Native American Tribes & the Indian History in Waterville, Pennsylvania
Ages before the terms Native American or Indian were necessary, the tribes were spread throughout the Americas. Before any white man set foot on this territory, it was settled by the forefathers of bands we now call Sioux, or Cherokee, or Iroquois.
[ssad ssadblk=”Book choice”]For centuries, the American Indian developed its culture and heritage without disturbance. And that history is captivating.
From Mayan and Incan ruins, from the mounds left in the central and southern parts of what is now the U.S. we have learned plenty. It’s a tale of beautiful art and deep spirituality. Archaeologists have unearthed highly advanced structures and public works.
While there was inescapable tribal conflict, that was nothing more than a slight blemish in the experience of our forebears. They were at peace with this beautiful continent and deeply plugged into nature.
The European Settler Arrives
When European leaders dispatched the first ships in this direction, the goal was to discover new resources – but the quality of environment and the bounty of everything from timber to wildlife soon changed their tune. As those leaders learned from their explorers, the drive to colonize spread like wildfire.
The English, French and Spanish raced to carve up the “New World” by shipping over poorly prepared colonists as fast as they could. Initially, they skirmished with the surprised Indians of America’s eastern seaboard. But that ultimately gave way to trade, since the Europeans who came ashore here learned that their survival was doubtful without native help.
Thus followed years of relative peace as the settlers got themselves established on American soil. But the drive to push inland came soon after. Kings and queens from thousands of miles away were restless to locate even more resources, and some colonists came for independence and opportunity.
They required more space. And so began the process of driving the American Indian out of the way.
It took the shape of cash payments, barter, and famously, treaties which were almost consistently ignored once the Indians were pushed off the land in question.

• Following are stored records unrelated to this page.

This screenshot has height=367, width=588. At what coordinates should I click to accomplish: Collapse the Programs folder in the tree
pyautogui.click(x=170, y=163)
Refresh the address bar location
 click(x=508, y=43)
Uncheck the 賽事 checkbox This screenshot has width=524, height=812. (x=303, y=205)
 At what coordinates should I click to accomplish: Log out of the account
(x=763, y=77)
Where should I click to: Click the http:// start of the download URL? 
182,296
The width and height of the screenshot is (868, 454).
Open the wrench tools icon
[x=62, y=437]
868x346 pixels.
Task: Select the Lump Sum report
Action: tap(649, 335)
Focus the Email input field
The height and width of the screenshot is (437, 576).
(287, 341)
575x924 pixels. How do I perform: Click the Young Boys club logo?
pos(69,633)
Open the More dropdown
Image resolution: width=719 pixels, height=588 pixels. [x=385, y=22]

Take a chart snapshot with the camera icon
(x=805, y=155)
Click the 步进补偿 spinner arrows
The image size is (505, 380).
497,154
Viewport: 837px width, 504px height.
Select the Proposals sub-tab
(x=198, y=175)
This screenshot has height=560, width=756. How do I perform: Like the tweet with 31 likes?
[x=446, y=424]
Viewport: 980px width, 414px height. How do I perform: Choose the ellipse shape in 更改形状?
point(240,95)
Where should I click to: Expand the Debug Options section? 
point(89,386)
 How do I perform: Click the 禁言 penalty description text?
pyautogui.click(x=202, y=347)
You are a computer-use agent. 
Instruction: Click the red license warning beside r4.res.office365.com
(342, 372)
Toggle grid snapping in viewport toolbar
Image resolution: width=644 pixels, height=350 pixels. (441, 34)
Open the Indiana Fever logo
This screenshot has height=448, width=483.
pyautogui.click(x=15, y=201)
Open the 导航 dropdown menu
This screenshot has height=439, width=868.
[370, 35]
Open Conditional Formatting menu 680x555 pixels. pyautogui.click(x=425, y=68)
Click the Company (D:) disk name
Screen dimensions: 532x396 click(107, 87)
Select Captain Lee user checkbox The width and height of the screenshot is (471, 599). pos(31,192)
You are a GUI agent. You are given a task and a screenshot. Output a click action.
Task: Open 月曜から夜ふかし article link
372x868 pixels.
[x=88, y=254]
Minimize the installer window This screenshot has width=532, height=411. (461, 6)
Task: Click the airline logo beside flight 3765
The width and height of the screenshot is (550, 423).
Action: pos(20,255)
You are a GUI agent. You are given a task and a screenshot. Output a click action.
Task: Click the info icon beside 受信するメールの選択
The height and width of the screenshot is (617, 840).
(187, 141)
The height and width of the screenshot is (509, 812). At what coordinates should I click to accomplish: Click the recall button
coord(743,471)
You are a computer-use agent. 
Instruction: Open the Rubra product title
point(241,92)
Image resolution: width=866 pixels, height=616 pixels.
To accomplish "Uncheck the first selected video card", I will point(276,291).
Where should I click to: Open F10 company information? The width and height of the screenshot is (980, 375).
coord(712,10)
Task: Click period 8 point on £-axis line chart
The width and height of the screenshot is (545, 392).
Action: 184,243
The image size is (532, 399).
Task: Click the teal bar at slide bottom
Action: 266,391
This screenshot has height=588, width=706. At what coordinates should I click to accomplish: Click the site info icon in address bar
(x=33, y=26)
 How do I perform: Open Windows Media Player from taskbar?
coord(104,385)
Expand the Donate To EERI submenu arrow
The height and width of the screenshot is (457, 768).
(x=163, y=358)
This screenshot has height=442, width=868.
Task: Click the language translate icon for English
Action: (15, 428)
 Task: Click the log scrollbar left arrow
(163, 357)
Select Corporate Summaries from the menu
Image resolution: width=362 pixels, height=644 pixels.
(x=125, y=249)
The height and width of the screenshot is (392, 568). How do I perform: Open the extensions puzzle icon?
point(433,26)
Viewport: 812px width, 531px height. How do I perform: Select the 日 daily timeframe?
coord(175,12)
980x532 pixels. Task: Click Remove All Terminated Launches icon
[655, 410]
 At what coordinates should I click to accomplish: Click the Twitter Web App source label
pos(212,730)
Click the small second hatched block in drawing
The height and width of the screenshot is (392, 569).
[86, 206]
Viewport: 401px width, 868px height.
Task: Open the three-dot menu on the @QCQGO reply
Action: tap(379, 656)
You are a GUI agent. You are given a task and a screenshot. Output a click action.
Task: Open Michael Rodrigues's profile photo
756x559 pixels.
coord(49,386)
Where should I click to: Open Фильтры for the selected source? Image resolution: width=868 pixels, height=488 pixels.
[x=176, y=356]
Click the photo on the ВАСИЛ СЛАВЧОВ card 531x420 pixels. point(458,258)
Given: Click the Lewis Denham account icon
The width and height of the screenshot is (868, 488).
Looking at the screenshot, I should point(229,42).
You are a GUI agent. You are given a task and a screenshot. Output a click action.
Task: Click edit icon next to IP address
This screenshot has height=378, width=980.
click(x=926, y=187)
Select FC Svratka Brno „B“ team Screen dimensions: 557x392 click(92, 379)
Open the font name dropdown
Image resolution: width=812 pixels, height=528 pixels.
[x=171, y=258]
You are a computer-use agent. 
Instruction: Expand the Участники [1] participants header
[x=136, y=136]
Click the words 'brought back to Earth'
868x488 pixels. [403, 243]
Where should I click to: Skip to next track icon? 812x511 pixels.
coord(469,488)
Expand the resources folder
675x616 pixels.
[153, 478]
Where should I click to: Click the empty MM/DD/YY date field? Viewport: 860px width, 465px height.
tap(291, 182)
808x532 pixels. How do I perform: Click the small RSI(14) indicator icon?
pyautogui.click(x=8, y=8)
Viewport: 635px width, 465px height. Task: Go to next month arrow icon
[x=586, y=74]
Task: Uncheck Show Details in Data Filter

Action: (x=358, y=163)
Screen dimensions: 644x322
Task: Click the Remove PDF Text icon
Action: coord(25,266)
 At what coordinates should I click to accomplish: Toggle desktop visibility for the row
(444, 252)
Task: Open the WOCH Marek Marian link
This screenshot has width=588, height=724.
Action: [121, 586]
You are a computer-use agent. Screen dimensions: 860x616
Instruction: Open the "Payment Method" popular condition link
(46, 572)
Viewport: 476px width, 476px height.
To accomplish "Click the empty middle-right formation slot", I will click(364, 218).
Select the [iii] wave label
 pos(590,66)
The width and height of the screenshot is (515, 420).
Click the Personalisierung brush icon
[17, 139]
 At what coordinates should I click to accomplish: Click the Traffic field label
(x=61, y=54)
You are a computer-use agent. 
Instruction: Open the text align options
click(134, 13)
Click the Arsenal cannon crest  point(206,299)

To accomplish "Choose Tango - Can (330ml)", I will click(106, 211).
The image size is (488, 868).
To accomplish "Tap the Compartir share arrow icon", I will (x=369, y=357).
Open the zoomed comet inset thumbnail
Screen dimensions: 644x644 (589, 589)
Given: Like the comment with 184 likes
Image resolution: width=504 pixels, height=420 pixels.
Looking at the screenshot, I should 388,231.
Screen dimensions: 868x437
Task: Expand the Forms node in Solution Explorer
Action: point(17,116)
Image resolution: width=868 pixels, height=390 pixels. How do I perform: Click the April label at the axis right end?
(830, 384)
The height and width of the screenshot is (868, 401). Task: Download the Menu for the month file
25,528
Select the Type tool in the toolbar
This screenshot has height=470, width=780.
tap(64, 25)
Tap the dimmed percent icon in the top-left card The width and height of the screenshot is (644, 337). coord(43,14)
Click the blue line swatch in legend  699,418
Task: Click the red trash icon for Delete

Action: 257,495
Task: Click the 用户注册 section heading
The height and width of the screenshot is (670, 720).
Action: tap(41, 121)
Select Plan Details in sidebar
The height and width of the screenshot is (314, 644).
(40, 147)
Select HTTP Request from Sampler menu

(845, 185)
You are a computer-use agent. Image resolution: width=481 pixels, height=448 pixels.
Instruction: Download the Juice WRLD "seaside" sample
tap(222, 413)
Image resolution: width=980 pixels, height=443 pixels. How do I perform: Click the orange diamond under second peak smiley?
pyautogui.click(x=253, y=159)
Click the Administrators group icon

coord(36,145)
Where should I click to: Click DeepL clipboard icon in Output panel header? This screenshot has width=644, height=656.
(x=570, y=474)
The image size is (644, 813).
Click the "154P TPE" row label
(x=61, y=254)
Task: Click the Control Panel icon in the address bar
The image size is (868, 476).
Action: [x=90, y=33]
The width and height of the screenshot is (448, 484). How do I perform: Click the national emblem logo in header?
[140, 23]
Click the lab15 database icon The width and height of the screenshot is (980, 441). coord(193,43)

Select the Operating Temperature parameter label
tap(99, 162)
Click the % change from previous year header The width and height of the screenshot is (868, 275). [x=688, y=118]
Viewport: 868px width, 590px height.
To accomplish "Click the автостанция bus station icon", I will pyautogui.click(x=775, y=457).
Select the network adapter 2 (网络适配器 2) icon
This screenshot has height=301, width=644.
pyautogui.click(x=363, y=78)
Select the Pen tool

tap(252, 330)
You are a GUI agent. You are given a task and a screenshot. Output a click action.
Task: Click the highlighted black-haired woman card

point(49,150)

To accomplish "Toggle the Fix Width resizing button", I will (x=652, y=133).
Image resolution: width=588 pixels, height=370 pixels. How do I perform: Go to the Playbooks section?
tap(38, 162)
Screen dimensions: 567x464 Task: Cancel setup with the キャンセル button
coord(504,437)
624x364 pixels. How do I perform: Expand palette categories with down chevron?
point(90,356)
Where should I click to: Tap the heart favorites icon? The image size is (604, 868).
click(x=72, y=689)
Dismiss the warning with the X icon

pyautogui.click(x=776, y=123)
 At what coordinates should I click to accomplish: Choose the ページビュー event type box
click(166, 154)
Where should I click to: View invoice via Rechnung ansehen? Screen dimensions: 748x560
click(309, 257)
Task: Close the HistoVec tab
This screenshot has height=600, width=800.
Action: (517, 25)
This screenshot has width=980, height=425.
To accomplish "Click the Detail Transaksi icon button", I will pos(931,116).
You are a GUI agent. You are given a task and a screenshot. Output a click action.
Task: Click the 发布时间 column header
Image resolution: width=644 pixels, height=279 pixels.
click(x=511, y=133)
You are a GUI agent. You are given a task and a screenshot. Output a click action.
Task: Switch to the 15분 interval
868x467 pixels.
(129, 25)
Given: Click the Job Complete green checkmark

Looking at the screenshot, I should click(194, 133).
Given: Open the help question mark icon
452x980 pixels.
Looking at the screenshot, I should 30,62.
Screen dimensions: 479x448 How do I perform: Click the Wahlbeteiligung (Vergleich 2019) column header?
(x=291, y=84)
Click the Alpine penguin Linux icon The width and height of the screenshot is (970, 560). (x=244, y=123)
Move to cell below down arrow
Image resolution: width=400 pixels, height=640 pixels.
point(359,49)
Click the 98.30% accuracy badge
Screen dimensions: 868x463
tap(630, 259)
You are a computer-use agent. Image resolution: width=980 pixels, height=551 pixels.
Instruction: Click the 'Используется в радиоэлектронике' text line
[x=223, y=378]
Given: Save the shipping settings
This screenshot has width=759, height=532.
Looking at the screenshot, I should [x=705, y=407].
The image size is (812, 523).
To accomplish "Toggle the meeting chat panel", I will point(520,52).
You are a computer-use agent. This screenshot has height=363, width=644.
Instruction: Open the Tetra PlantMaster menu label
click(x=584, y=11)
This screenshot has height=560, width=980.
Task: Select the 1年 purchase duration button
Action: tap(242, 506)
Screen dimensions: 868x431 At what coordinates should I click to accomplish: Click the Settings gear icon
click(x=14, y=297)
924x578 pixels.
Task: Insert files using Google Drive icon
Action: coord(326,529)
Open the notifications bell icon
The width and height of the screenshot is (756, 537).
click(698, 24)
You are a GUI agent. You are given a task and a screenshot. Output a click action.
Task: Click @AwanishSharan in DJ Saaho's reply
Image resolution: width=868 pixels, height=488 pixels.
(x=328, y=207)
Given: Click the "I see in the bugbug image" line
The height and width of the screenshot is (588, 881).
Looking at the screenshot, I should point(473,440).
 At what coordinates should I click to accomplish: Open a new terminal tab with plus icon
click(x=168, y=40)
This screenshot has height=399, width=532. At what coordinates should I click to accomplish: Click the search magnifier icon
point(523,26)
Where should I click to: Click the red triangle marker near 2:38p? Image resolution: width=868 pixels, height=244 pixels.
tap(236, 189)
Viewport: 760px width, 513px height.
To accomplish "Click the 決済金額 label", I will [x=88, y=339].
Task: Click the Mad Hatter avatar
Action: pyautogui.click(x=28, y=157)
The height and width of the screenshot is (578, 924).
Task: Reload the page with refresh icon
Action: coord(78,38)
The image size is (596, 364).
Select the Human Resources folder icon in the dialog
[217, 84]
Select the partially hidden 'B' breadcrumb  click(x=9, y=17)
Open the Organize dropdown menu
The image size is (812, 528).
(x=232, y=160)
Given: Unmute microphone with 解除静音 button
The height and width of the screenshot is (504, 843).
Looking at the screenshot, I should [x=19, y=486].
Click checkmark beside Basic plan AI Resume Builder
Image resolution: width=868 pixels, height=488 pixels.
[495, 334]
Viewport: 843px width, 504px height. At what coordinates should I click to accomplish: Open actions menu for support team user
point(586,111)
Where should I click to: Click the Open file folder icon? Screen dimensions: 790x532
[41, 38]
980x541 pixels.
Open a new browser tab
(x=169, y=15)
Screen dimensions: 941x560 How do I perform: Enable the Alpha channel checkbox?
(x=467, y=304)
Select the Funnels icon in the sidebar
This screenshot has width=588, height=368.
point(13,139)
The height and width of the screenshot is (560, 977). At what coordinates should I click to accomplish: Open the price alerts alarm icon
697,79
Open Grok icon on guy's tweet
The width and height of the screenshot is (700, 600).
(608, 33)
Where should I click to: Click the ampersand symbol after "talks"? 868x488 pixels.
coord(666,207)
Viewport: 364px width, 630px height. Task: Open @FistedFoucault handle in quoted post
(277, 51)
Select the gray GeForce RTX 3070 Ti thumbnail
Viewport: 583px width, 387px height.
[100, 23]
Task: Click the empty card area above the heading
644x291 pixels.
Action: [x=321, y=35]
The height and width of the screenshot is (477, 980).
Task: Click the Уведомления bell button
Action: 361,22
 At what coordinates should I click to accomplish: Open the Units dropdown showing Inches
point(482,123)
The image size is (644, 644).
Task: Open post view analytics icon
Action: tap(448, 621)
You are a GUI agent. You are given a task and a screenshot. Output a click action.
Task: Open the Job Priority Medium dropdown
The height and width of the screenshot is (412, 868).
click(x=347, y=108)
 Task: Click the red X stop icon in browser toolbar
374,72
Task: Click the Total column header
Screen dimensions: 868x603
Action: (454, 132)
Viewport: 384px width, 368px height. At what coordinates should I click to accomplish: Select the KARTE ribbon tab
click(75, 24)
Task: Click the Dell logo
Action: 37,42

The U.S. government’s policies towards Native Americans in the second half of the nineteenth century were influenced by the desire to expand westward into territories inhabited by these Native American tribes. By the 1850s nearly all Native American tribes, roughly 360,000 in number, were living to the west of the Mississippi River. These American Indians, some from the Northwestern and Southeastern territories, were confined to Indian Territory located in contemporary Oklahoma, while the Kiowa and Comanche Native American tribes shared the land of the Southern Plains.
The Sioux, Crows and Blackfeet dominated the Northern Plains. These Native American groups experienced adversity as the continuous flow of European immigrants into northeastern American cities delivered a stream of immigrants into the western lands already populated by these diverse groups of Indians.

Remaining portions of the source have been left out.